Each line from the one with "Where should I" through the end of the records below should be transcribed exactly, and each picture should be skipped.
Input data START
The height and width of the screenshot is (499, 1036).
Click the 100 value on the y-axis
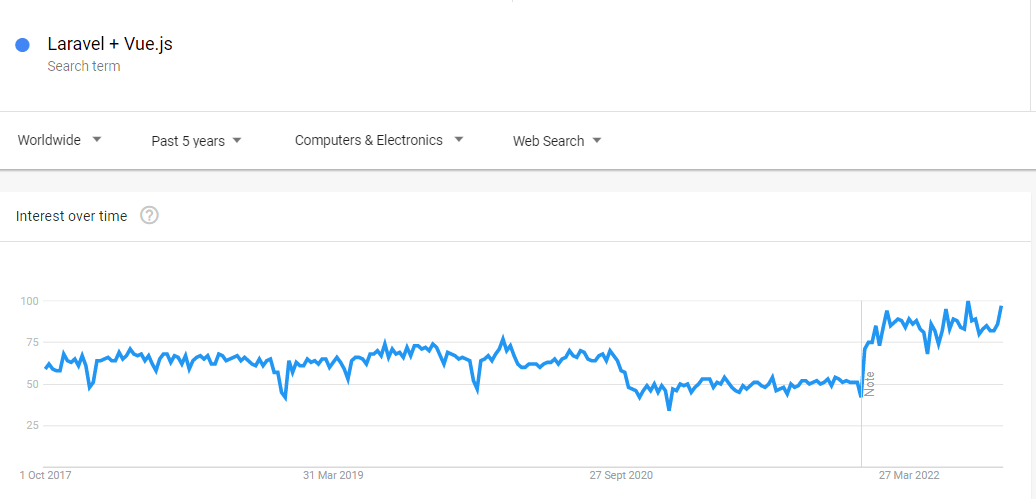pyautogui.click(x=28, y=301)
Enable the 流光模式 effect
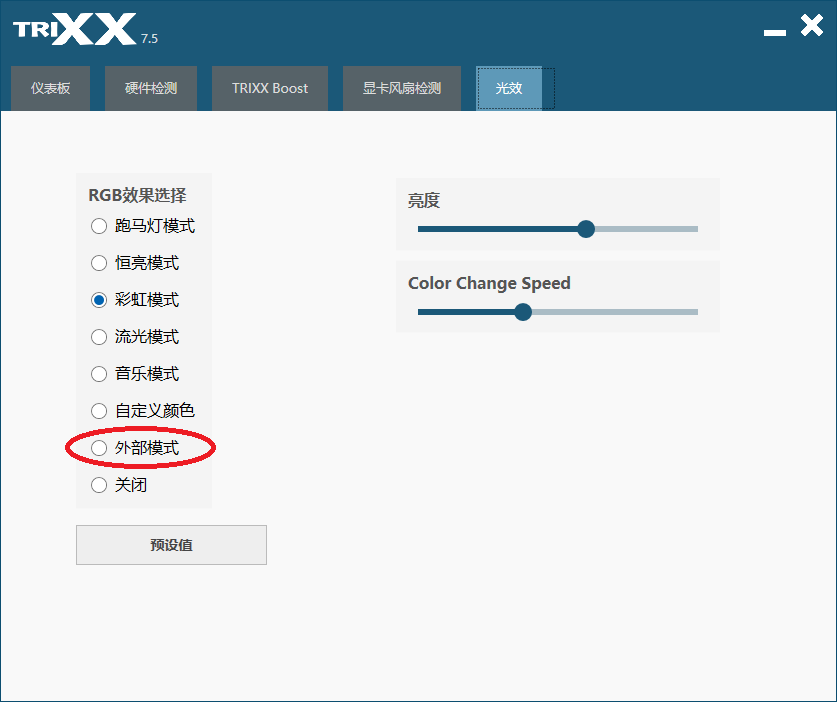The image size is (837, 702). coord(99,337)
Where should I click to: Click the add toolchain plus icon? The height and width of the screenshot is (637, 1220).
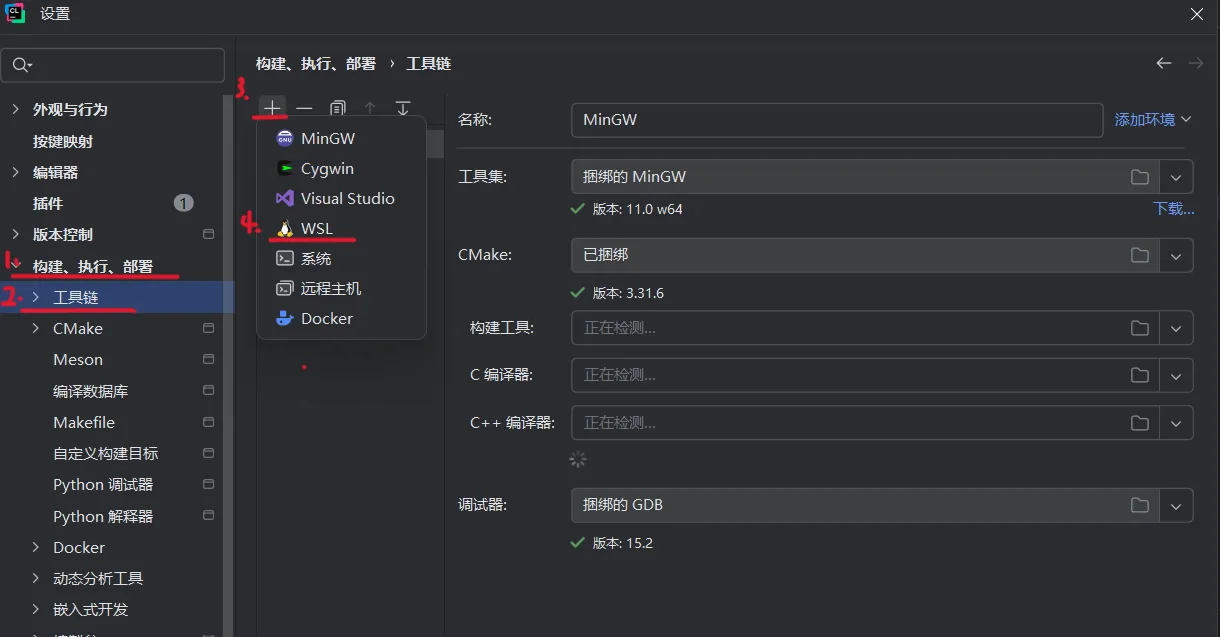click(272, 108)
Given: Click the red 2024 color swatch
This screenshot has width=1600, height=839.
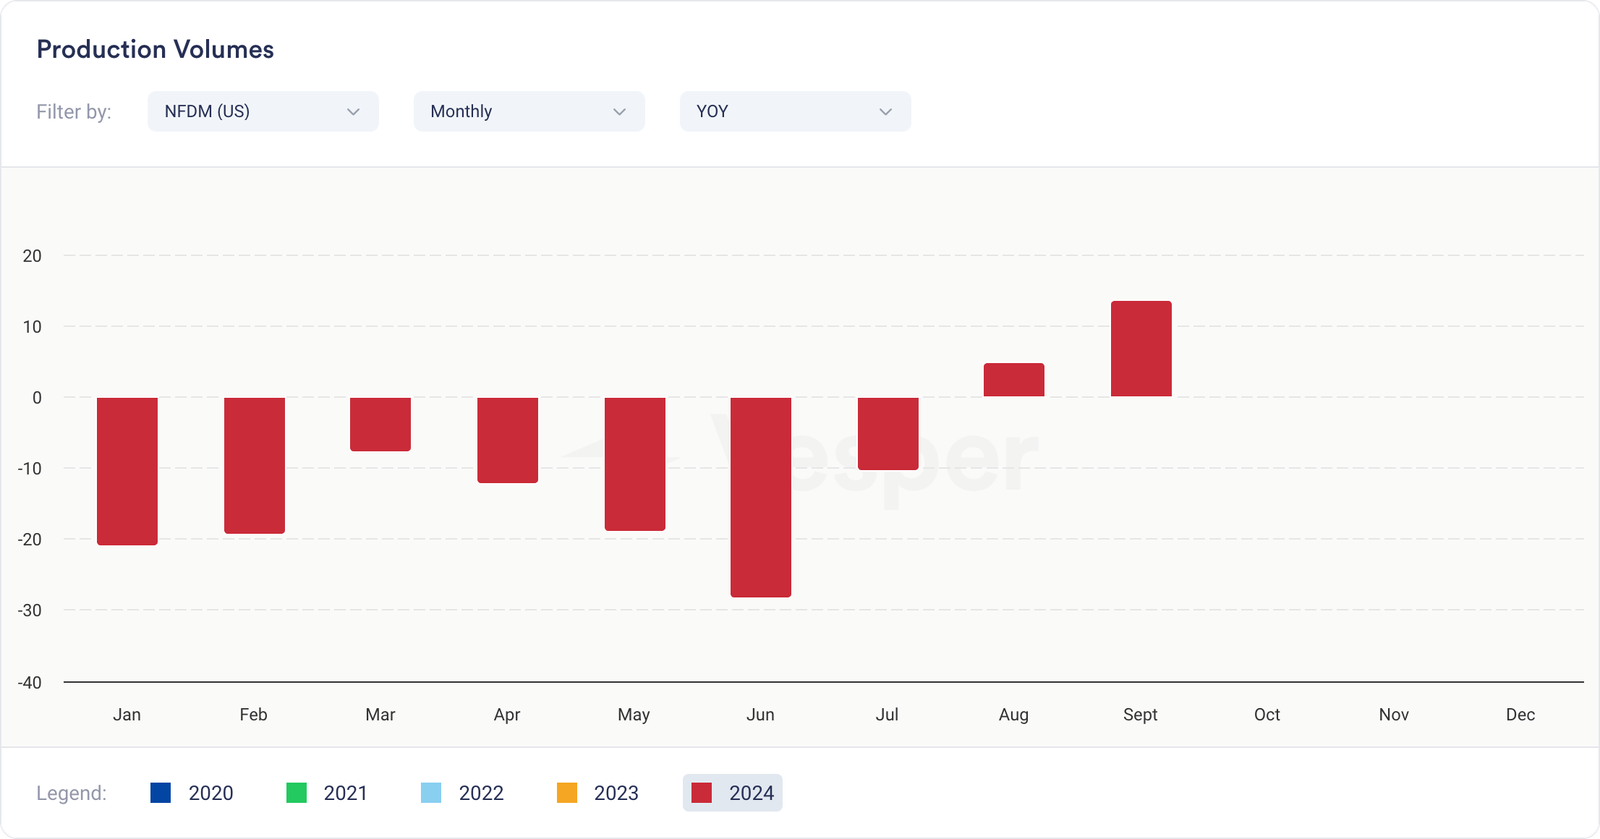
Input data END
:: Problem solution ::
Where should I click to: Click the add toolchain plus icon? The height and width of the screenshot is (637, 1220).
click(272, 108)
Given: Click the red 2024 color swatch
This screenshot has width=1600, height=839.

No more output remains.